Um relógio marca as horas. Os melhores carregam também a história de como foram feitos: decisões, apostas e anos de trabalho. Reunimos seis dessas histórias.
Cartier Santos, 1904. Louis Cartier criou o modelo a pedido do aviador brasileiro Santos-Dumont, que queria consultar as horas durante o voo sem tirar o relógio do bolso. Foi um dos primeiros relógios de pulso desenhados para uso prático masculino, numa época em que esse formato era considerado peça feminina. O Santos segue em produção até hoje, mais de 120 anos depois.
Seiko Quartz Astron, 1969. No Natal de 1969, a Seiko lançou o Astron, primeiro relógio de quartzo de pulso comercializado no mundo.
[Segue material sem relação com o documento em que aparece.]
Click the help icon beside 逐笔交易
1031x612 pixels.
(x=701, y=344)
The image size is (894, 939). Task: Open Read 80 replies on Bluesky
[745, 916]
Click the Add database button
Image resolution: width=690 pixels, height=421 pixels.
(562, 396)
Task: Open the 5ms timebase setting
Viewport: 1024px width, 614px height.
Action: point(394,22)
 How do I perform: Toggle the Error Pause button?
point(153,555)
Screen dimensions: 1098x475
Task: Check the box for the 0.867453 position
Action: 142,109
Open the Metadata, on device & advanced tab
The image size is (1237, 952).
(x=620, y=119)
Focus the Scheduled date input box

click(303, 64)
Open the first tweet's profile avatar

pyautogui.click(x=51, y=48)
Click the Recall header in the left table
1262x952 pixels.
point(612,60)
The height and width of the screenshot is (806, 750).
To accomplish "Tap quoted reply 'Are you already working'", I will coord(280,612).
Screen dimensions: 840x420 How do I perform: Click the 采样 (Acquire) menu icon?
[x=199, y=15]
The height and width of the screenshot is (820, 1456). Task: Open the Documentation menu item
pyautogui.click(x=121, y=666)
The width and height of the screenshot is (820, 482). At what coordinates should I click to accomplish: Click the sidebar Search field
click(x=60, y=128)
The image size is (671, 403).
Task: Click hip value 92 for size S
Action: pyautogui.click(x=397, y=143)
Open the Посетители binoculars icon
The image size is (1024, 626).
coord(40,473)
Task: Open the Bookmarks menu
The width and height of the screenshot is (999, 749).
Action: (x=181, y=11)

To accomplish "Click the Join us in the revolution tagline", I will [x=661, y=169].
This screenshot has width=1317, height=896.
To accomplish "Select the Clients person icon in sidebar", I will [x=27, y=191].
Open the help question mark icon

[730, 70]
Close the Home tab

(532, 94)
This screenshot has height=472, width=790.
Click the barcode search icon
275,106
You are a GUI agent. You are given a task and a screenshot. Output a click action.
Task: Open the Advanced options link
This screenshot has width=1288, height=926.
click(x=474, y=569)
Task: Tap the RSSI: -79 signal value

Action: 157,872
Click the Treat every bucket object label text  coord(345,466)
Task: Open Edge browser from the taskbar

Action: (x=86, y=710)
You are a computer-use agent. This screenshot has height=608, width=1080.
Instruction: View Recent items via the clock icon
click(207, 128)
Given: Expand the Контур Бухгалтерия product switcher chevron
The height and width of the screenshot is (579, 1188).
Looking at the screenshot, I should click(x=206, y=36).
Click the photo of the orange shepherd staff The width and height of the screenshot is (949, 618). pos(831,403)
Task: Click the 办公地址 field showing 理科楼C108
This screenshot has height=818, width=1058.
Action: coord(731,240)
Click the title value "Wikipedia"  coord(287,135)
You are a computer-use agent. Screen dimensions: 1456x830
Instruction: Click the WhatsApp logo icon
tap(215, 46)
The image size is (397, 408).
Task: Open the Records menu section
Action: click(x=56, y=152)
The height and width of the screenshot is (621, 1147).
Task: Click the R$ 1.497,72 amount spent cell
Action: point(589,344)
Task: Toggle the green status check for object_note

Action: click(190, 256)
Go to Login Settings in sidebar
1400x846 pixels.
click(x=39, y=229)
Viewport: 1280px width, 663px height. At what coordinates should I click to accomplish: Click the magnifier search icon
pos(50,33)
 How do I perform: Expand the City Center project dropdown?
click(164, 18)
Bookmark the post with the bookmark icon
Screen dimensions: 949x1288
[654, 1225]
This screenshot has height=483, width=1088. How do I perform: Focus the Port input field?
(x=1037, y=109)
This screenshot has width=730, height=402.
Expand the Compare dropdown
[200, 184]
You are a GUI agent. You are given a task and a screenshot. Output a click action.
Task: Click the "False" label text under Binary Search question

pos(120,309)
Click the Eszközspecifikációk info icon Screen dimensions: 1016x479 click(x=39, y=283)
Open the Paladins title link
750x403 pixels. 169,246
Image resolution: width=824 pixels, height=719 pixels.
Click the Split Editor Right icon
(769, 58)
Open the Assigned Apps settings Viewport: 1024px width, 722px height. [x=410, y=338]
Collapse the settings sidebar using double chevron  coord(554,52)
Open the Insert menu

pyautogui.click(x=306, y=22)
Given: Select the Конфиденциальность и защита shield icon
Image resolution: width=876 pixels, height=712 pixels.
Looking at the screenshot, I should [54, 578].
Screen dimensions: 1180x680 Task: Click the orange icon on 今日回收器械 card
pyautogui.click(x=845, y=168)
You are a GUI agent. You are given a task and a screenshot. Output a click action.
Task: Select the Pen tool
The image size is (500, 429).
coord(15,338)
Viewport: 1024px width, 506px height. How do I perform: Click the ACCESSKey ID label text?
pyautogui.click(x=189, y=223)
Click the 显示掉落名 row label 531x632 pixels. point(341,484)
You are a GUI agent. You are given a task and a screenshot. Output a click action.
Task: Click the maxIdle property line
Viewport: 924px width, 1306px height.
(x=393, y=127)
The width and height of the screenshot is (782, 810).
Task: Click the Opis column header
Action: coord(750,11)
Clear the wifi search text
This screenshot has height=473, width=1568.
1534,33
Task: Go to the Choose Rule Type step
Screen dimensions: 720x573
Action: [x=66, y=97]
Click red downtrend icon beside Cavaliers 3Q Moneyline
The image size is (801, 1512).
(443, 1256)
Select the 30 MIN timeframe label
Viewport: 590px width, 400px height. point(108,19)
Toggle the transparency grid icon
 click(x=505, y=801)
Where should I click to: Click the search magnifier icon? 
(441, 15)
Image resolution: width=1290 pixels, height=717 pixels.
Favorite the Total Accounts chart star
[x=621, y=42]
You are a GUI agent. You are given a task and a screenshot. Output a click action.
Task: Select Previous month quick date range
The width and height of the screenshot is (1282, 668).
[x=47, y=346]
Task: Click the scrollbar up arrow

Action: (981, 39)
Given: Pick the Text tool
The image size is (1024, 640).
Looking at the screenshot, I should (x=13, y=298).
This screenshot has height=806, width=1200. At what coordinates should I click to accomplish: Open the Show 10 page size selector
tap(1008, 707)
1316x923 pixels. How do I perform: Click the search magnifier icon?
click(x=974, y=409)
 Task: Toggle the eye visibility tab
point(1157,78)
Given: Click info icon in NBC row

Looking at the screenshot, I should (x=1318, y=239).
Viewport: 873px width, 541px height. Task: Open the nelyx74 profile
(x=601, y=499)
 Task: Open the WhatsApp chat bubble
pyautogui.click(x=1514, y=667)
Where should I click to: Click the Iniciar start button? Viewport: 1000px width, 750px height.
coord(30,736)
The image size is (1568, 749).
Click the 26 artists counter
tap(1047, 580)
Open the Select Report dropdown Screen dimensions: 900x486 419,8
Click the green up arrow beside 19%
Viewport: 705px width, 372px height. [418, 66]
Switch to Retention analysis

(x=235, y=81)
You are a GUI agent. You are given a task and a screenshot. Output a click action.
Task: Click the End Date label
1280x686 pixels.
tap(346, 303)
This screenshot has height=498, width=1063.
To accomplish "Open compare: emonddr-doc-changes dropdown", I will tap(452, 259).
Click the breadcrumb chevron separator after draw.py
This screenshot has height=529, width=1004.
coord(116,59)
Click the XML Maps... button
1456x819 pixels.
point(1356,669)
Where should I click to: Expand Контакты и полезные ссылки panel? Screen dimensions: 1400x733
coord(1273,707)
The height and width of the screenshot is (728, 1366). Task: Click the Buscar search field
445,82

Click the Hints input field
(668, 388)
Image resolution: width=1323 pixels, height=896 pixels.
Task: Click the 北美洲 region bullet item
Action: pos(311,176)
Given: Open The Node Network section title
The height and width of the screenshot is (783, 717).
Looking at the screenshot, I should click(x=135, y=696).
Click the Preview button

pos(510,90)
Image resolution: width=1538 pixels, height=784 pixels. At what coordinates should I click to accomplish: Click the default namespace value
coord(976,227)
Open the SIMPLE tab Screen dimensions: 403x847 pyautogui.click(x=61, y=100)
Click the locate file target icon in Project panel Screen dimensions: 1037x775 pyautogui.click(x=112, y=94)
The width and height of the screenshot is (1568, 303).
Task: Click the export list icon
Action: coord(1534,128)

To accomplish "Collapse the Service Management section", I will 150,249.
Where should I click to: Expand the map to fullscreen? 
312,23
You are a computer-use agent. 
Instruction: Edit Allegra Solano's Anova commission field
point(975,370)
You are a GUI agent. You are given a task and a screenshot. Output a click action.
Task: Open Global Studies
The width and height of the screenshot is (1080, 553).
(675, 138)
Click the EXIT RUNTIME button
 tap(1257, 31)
A precisão era de poucos segundos por mês, contra segundos por dia dos mecânicos. A inovação iniciou a chamada crise do quartzo, que abalou a indústria relojoeira suíça nos anos seguintes. As cem primeiras unidades, feitas em ouro, custavam o equivalente a um carro.
Omega Speedmaster Professional Moonwatch. A NASA escolheu o modelo em 1965, depois de uma bateria de testes que outros não suportaram: vácuo, calor de 93 °C, frio de 18 °C negativos, vibração, choque, descompressão e ruído. Em 21 de julho de 1969, foi com Buzz Aldrin no momento em que pisou na superfície lunar, e segue como cronógrafo oficial das missões espaciais americanas.
Audemars Piguet Royal Oak, 1972. Em 1971, faltando uma noite para a feira de Basel, o designer Gérald Genta desenhou em poucas horas o relógio encomendado pela Audemars Piguet. Inspirou-se em um capacete de mergulho, e os parafusos que o vedavam deram origem à luneta octogonal aparafusada. No lançamento, causou estranheza: esportivo, em aço inoxidável, vendido pelo preço de uma peça em ouro. Inaugurou uma categoria inteira e sustentou a marca durante a crise do quartzo.
Casio G-Shock, 1983. Em 1981, Kikuo Ibe, engenheiro da Casio, deixou cair no chão um relógio de valor afetivo. O acidente o levou a uma pergunta: seria possível criar um relógio que não quebrasse? Foram dois anos de pesquisa e mais de 200 protótipos, orientados pelo conceito Triple 10, que era resistir a quedas de dez metros, suportar dez atmosferas de pressão e durar dez anos de bateria. Hoje é uma das linhas mais vendidas do mundo, com mais de 100 milhões de unidades.
Patek Philippe Calibre 89. Para celebrar os 150 anos da casa, o Calibre 89 reuniu 33 complicações em um único relógio, com 1.728 peças. Entre elas, calendário gregoriano completo, fases da lua, hora do nascer e do pôr do sol em local específico e tempo sideral. Foram nove anos de desenvolvimento.
Objetos assim guardam um traço em comum, que é a paciência de quem projeta pensando no longo prazo.